(Task to carry out) From the line containing "Chercher un film [button] (1968, 39)" through the last line of the entries below, transcribe each line exactly, excluding any picture.

:::::

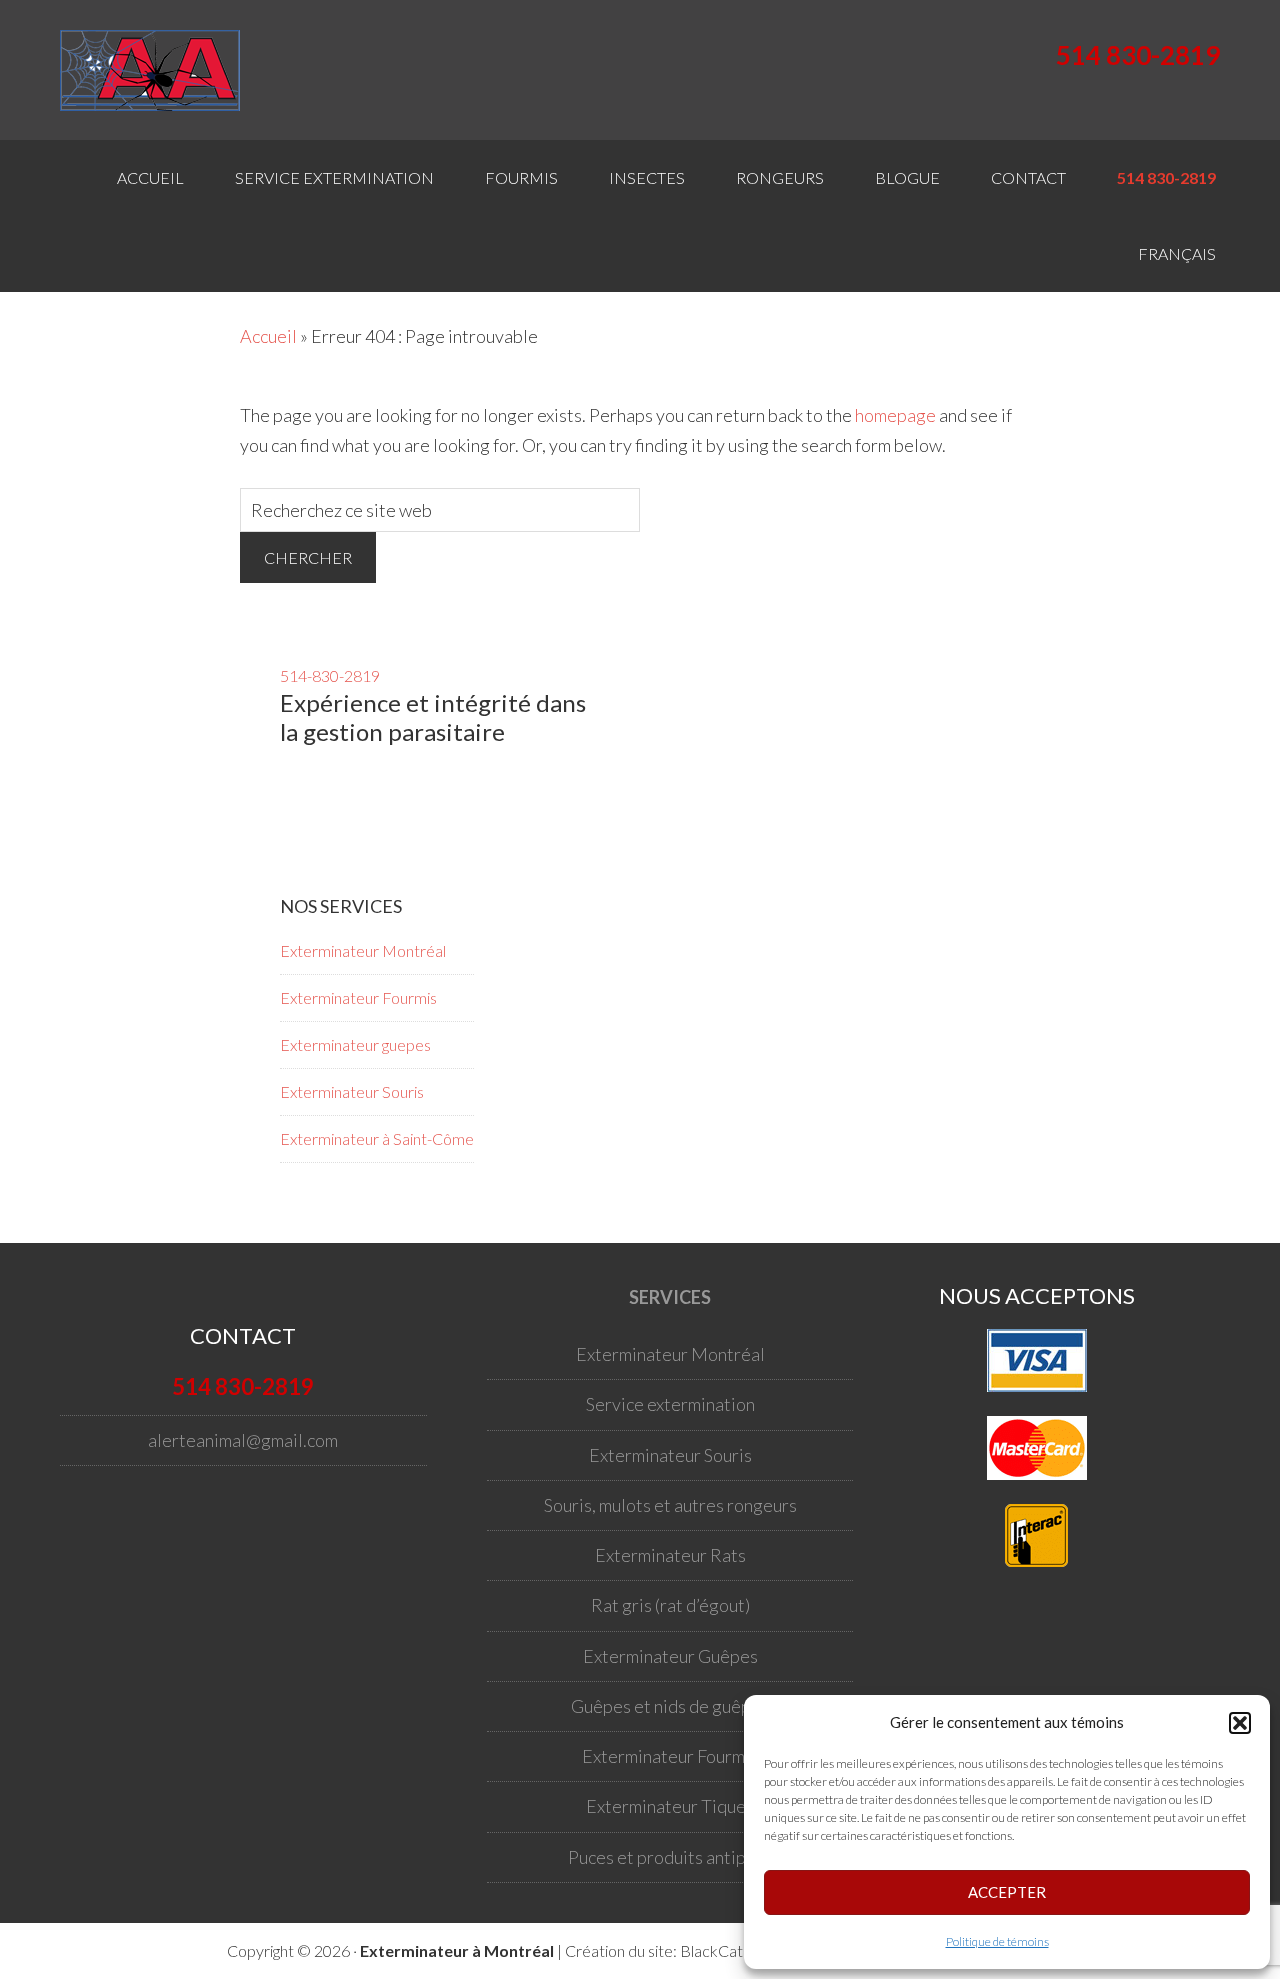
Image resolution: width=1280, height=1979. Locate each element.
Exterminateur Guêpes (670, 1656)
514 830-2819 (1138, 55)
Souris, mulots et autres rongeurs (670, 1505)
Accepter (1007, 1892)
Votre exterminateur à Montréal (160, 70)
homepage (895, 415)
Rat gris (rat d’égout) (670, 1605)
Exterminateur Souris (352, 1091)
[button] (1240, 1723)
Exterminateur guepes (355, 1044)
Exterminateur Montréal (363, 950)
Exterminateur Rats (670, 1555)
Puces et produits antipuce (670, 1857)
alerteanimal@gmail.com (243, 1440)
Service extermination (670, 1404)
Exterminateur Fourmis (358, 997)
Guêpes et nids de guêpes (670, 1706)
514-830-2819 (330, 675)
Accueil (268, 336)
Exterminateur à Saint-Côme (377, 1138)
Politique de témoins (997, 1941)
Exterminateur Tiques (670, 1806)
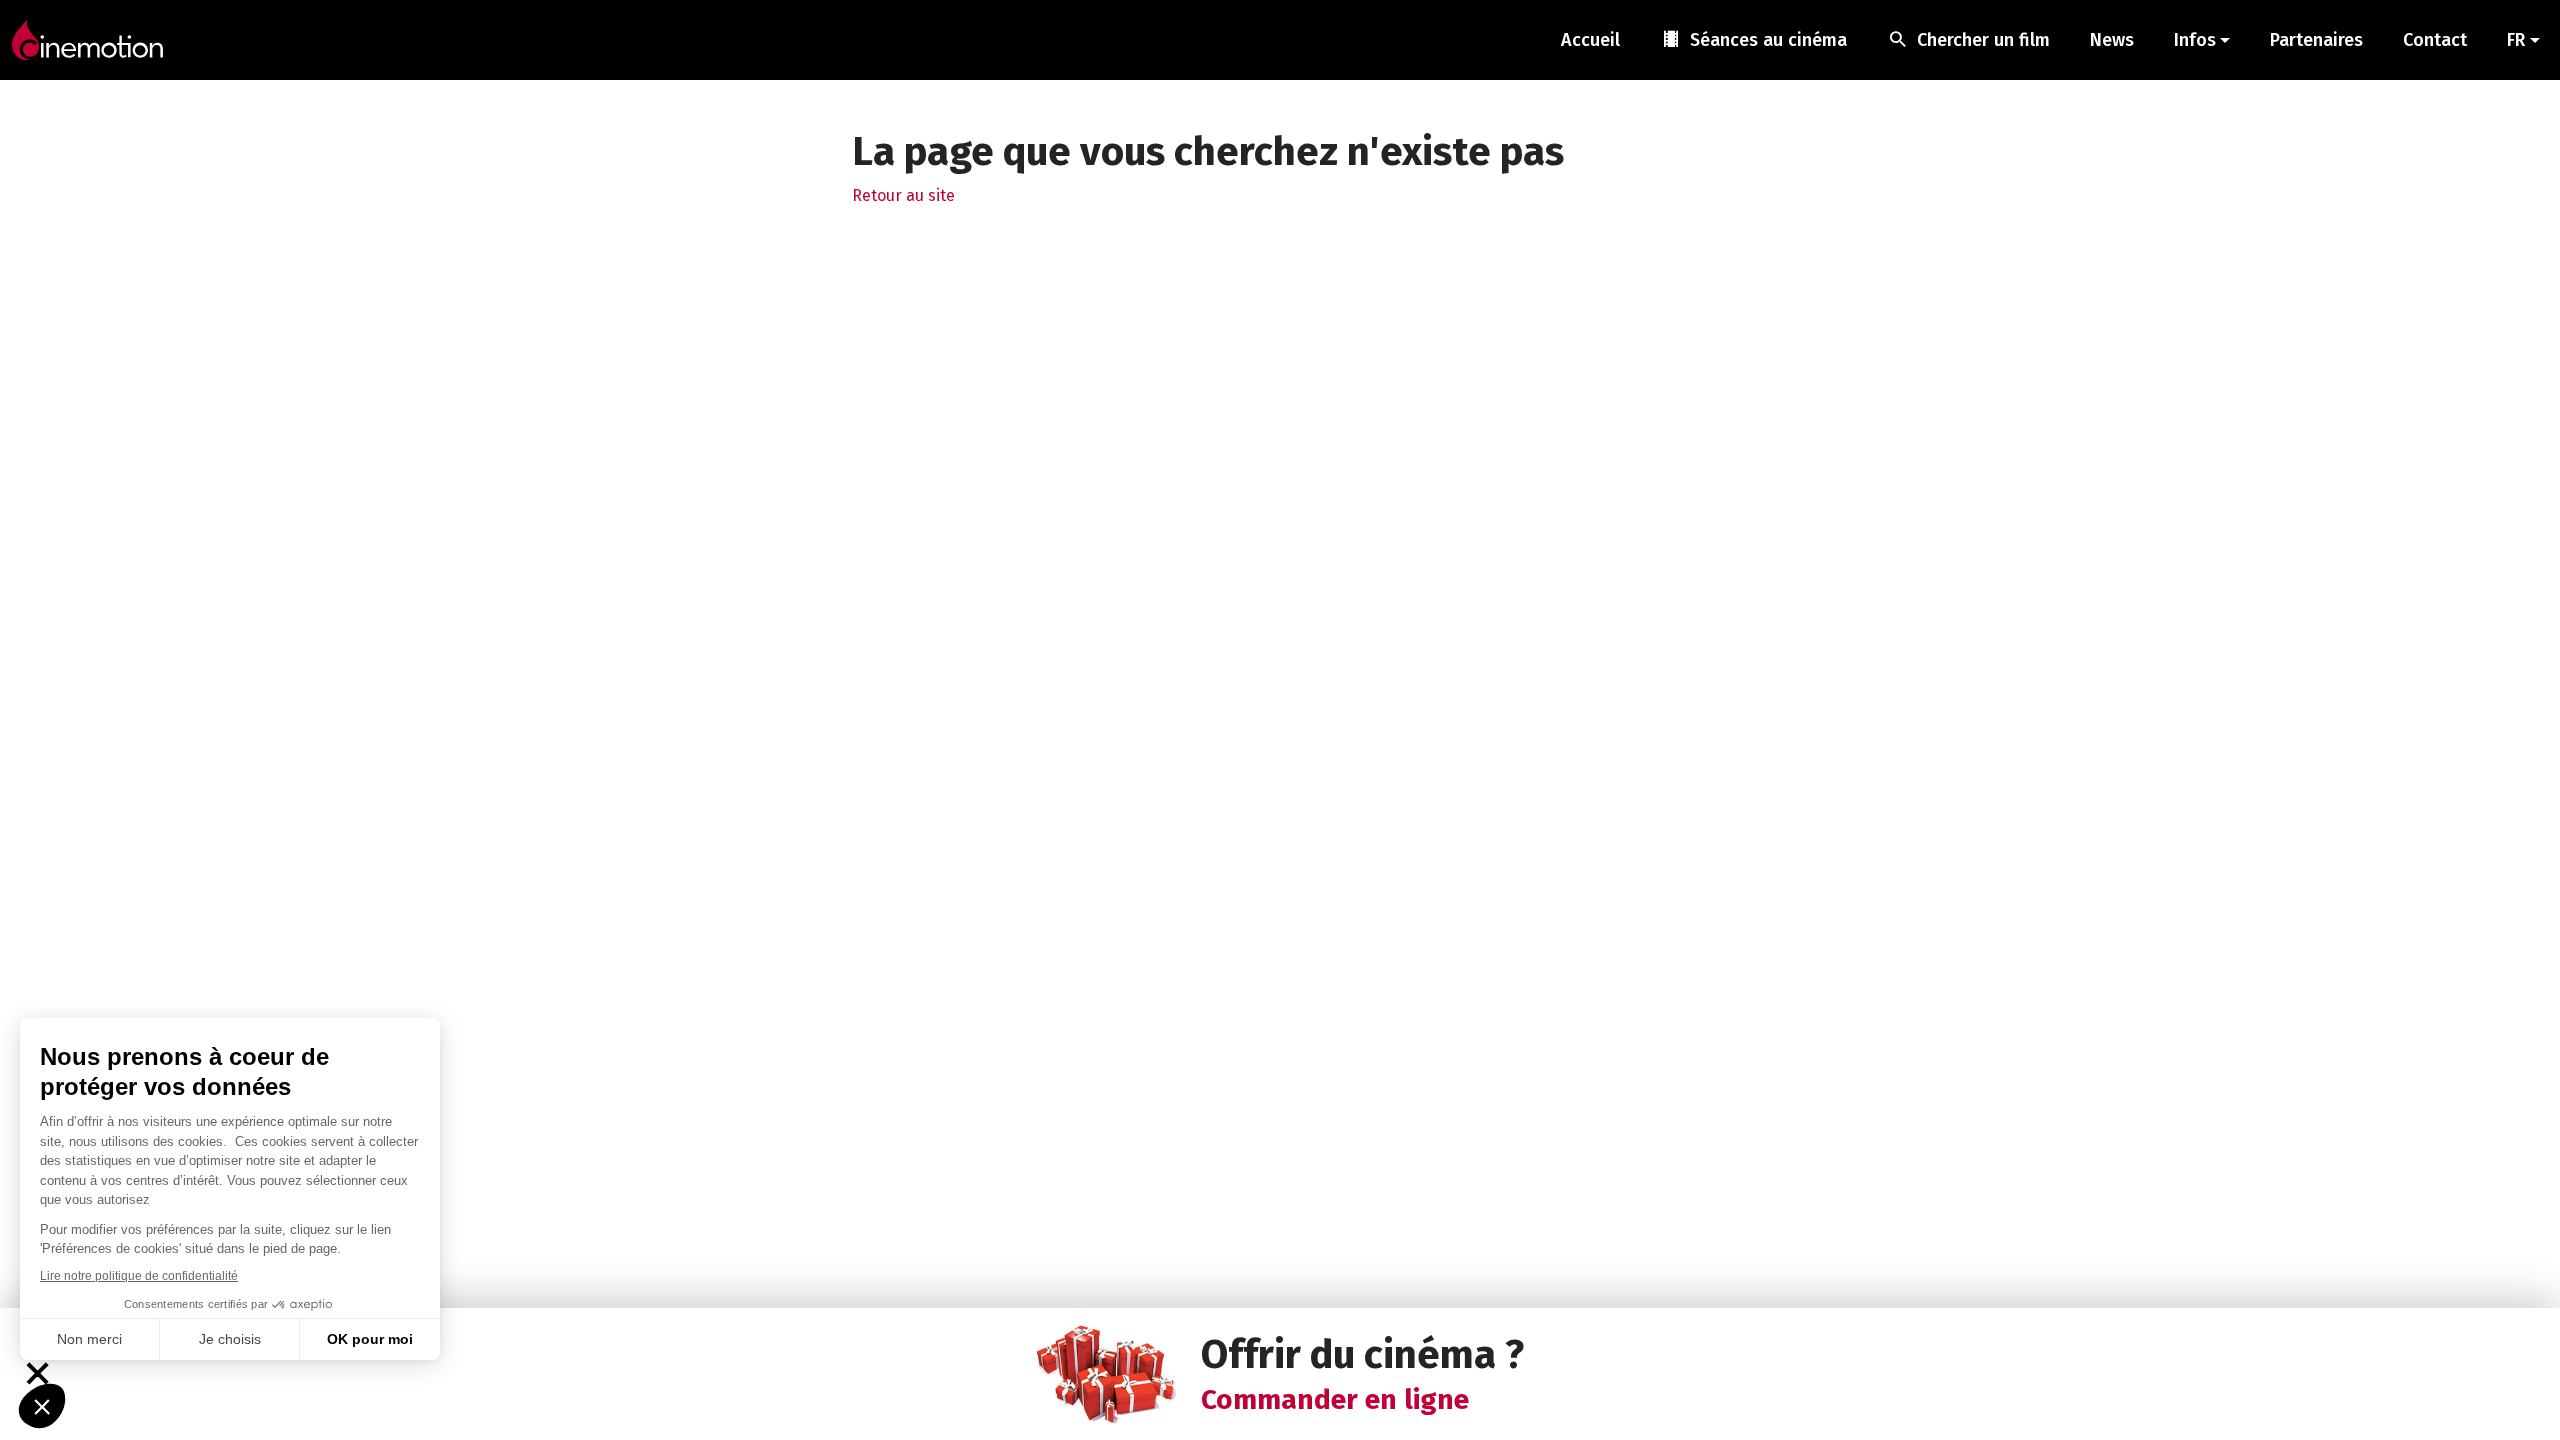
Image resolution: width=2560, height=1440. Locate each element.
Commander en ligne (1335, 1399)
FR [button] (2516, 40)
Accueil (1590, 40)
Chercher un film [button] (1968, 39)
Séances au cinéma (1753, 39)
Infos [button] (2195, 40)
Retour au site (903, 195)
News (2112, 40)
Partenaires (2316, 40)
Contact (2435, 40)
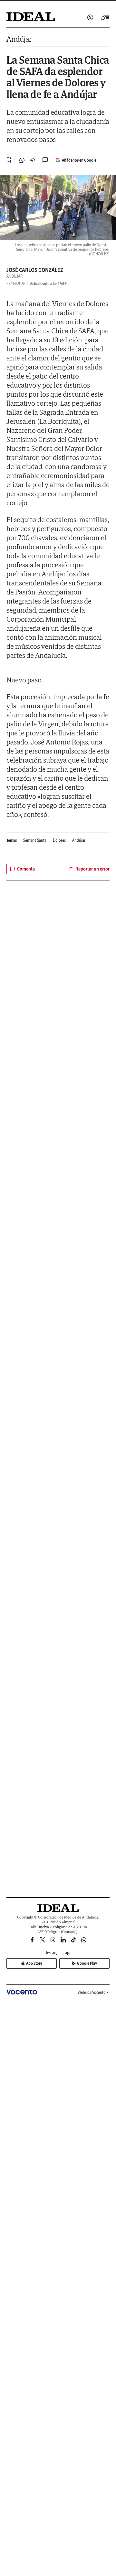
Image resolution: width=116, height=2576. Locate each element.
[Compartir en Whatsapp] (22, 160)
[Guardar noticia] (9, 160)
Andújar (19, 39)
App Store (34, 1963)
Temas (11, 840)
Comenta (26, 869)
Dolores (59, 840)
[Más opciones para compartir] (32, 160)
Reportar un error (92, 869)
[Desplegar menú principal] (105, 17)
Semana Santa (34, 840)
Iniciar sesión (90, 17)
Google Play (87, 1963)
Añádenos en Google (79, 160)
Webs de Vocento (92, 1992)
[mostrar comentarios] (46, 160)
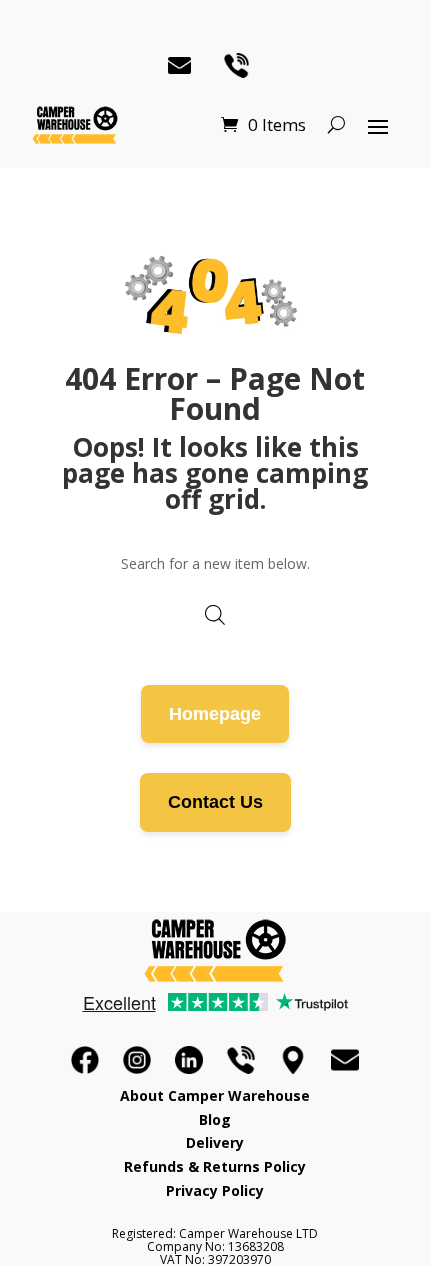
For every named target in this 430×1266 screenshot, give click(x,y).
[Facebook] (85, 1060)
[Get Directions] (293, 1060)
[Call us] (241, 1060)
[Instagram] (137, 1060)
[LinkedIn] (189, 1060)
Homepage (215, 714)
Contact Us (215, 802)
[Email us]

:::::

(Task output)
Chercher un film [button] (1968, 39)
Séances au cinéma (1753, 39)
Infos [button] (2195, 40)
Retour au site (903, 195)
News (2112, 40)
Partenaires (2316, 40)
Contact (2435, 40)
Image resolution: width=116, height=2576. Locate each element.
[Compartir en Whatsapp] (22, 160)
[Guardar noticia] (9, 160)
Andújar (19, 39)
App Store (34, 1963)
Temas (11, 840)
Comenta (26, 869)
Dolores (59, 840)
[Más opciones para compartir] (32, 160)
Reportar un error (92, 869)
[Desplegar menú principal] (105, 17)
Semana Santa (34, 840)
Iniciar sesión (90, 17)
Google Play (87, 1963)
Añádenos en Google (79, 160)
Webs de Vocento (92, 1992)
[mostrar comentarios] (46, 160)
For every named target in this 430×1266 screenshot, give click(x,y).
[Facebook] (85, 1060)
[Get Directions] (293, 1060)
[Call us] (241, 1060)
[Instagram] (137, 1060)
[LinkedIn] (189, 1060)
Homepage (215, 714)
Contact Us (215, 802)
[Email us]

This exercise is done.